Task instructions →
Every entry must be set down exactly in the answer; no pictures should appear.

Provided information →
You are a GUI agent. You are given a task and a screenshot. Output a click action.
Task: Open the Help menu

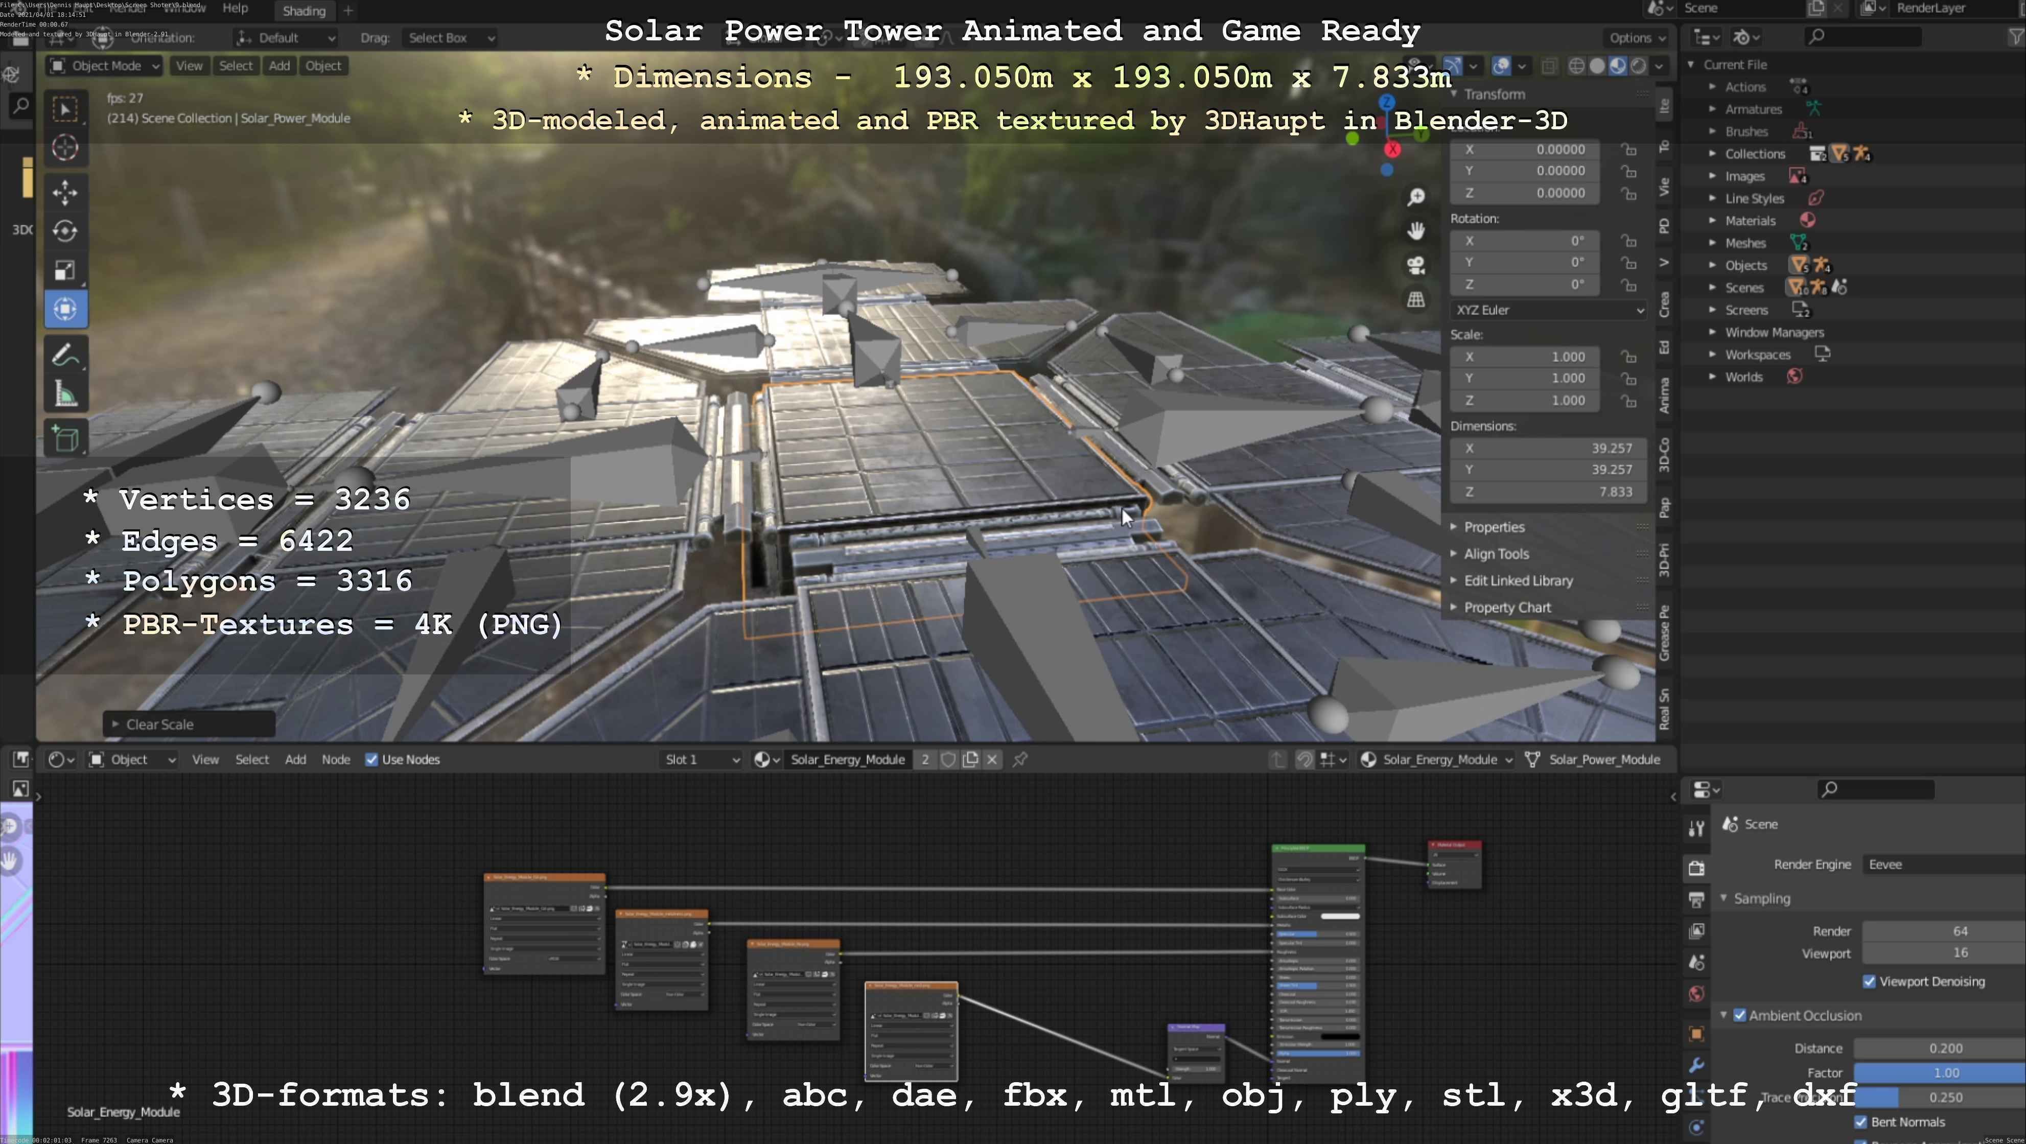pos(234,8)
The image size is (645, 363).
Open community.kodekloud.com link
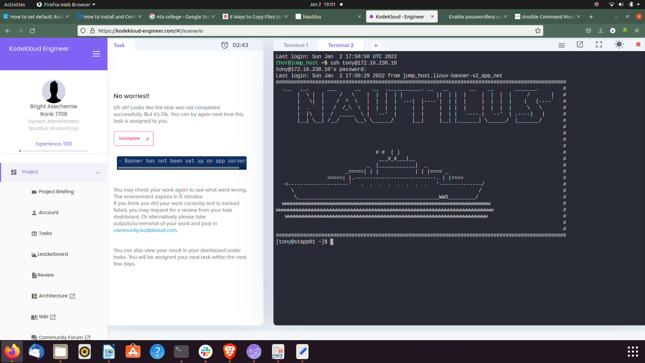pyautogui.click(x=145, y=231)
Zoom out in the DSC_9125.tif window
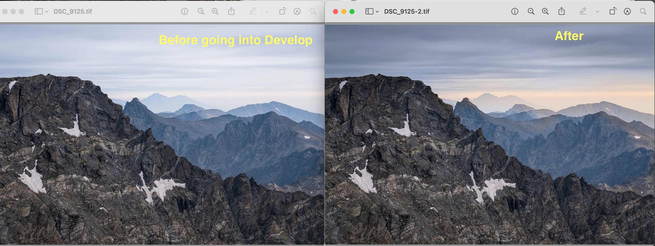Viewport: 655px width, 246px height. pos(201,11)
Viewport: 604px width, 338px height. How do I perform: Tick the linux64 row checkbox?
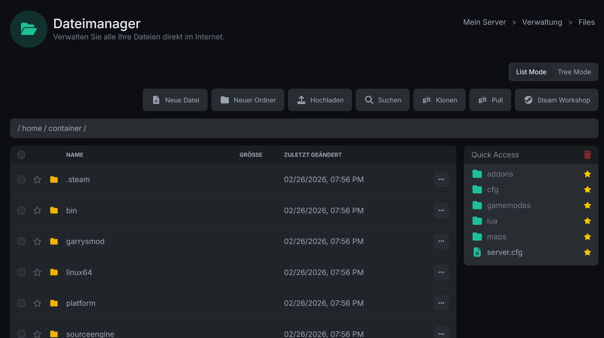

Solution →
You are a GUI agent. You are given a task and a screenshot. Output a click action.
Task: Open the Help menu

pos(234,8)
The image size is (645, 363).
Open community.kodekloud.com link
pyautogui.click(x=145, y=231)
Zoom out in the DSC_9125.tif window
Viewport: 655px width, 246px height. pos(201,11)
Viewport: 604px width, 338px height. How do I perform: Tick the linux64 row checkbox?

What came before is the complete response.